Friday, April 06, 2007

Pita Sharples on Section59

this from

A piece of legislation that is getting everyone talking around town is the Bill to repeal Section 59 of the Crimes Act. You will no doubt be aware of the background to this Bill.

Basically, Section 59 of the Crimes Act 1961 states that the parent of a child, or a person in the place of a parent, "is justified in using force by way of correction towards a child, if that force is reasonable in the circumstances".

Now I guess there will be lawyers amongst you, analysts, and those who indulge in the craft of word-smithing that will know exactly what sort of a challenge would face a jury, in deciding if the force used was 'reasonable' in the circumstances.

How much harder though, to determine whether the parent had grounds to use reasonable force to get his/her child to perform their normal daily tasks that are incidental to good care and parenting. Because this sounds uncannily like correction.

Is it reasonable for a father to hit his eight year old son eight times with a piece of wood 30cm by 2 cm?

A 30cm ruler for crying out loud - since when do we call rulers "pieces of wood"? Why not just take the thing to it's logical conclusion and tell New Zealand that the man hit his son with a branch? Click here to see the "piece of wood"

Is it reasonable for a father to hit his 12 year old daughter with a piece of hosepipe, leaving a raised 15cm-long lump with red edges? Apparently so, according to some recent jury decisions.

Well not everyone thought so, and consequently a humble little Bill, consisting of a mere three pages, came upon the order paper. And before you know it a cyclone of fury and indignation had swept throughout the country, as New Zealanders expressed their horror that the State would seek to intervene in matters that they felt were best left to the domain of the parent.

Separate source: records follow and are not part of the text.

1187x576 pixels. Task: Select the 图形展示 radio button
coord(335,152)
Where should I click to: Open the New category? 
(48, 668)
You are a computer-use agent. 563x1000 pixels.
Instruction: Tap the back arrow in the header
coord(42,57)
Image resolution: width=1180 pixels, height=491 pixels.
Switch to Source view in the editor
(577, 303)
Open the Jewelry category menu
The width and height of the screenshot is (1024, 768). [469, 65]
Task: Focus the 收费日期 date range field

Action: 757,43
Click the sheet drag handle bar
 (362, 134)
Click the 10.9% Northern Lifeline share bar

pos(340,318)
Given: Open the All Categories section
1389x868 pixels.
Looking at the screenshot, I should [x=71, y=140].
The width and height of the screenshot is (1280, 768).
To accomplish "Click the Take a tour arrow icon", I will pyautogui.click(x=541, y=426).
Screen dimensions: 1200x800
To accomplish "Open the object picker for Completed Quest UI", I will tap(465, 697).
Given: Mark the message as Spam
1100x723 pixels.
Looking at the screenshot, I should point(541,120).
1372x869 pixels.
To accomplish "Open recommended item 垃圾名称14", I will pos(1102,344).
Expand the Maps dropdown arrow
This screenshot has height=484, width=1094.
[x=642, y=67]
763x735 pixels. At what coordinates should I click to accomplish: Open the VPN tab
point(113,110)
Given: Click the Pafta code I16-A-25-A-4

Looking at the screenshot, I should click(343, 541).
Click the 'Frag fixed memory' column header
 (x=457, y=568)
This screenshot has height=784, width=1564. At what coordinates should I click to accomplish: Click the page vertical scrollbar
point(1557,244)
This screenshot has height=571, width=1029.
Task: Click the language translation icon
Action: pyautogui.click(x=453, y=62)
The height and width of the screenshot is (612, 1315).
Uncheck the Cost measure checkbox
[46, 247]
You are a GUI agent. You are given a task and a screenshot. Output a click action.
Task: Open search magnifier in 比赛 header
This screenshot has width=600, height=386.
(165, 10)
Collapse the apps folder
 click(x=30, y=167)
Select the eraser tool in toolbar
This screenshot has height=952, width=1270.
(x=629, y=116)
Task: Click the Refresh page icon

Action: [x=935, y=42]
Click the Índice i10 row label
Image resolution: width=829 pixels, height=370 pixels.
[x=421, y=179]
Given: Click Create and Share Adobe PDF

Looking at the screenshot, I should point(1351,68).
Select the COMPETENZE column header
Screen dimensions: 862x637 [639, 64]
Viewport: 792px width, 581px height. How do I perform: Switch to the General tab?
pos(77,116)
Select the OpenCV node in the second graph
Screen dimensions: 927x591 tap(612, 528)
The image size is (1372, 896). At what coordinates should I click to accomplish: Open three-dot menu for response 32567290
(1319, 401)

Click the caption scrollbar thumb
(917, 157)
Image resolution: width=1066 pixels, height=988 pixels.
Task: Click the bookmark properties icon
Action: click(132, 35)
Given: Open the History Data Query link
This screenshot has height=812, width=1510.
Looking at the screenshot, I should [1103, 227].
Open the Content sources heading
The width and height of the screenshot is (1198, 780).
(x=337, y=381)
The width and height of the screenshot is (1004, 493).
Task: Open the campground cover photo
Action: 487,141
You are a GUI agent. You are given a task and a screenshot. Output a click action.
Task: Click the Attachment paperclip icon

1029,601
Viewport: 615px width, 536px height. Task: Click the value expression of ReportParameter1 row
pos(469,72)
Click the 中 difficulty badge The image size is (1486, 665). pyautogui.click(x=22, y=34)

It's an ethical issue, it's an issue of integrity; it's an issue of courage. We, in the Maori Party, are firmly committed to the concept of self-determination, of ensuring the people drive their own journeys forward; are supported to achieve their own dreams. But we are also staunch advocates of the notion of collective responsibility - which translates in this case, to all of us having a role in the upbringing and care for children.

By this I think of the vertical and horizontal care which takes into account the roles of grandparents, siblings, aunties, uncles in helping to impart the duties, responsibilities and obligations that exist within whanau. Literally layers of generations are able to be drawn on to parent the child.

One of the incredible gifts that whakapapa provides us with, is the wide range of choices which genealogies offer.

In my own case for instance, I have the histories and legacies of Ngai Te Kikiri o te Rangi and Ngati Pahauwera of Ngati Kahungunu to draw from. The inspiration of my ancestor, Toi Kairakau; the expansive breadth that flows from this genealogy, is my history, my bonding to these islands.

And I also draw on ancient Anglo-Saxon history, the Sharples of Bolton near Lancashire.

Every child born has a huge range of ancestors to learn from; the history of their people; the origins and the adventures of their ancestors; the songs, proverbs and folk stories left to them.

The responsibility for nurturing that character rests with us all. It is our responsibility to create the desire to learn; to inspire the confidence to take risks; to motivate and encourage.

It was Galileo who said, "You cannot teach a child; you can only help him to find it himself".

Even the best of us get it wrong some times... Of course you can teach a child.

And the greatest thing about this is that if we do believe in collective care, we can be confident that even if it is not I, myself, Me - who unlocks the key, there will always be someone in the greater family, who will see the gifts in your child, that perhaps you are not looking for.

In a thesis written by Averil Herbert, Whanau Whakapakari: a Maori-centred approach to child rearing and parent-training programmes, she explains how these vertical and horizontal care arrangements I have referred to, work.

The thesis was informed by eight kaumatua, who all consistently referred to the many generations who were part of their upbringing. One kuia described the impact this parenting had in her own parenting practice today, in her words:

"I have one sister and her children are very close to me. I see them as my own children. My sister's mokopuna, they are my mokopuna. The children of my first and second cousins are like my nieces and nephews. I am very close to them".

The influence of senior female relatives in teaching and instilling Maori values was consistently referred to. One kaumatua spoke of this as 'the kuia model'.

This model is still very active today. We know in some of our smaller rural areas, that say if a teenager was to get in trouble with the police, the community constable knows the most effective outcome is often to ring up one the kuia known for caring for these kids, the ones who know to pick up the responsibility.

That same role of being 'everybody's nanny' may also mean they turn up in homes, when they suspect the environment is failing to keep children safe, and abuse free.

What has become startlingly clear to me over the debates of the last few months, if that we must be vigilant to promote violence free homes, to raise the bar, to set standards which truly seek to uphold peace and justice in our families.

Yes Pita, even though 85% of New Zealand says that Repeal of Section 59 is not the way to achieve this.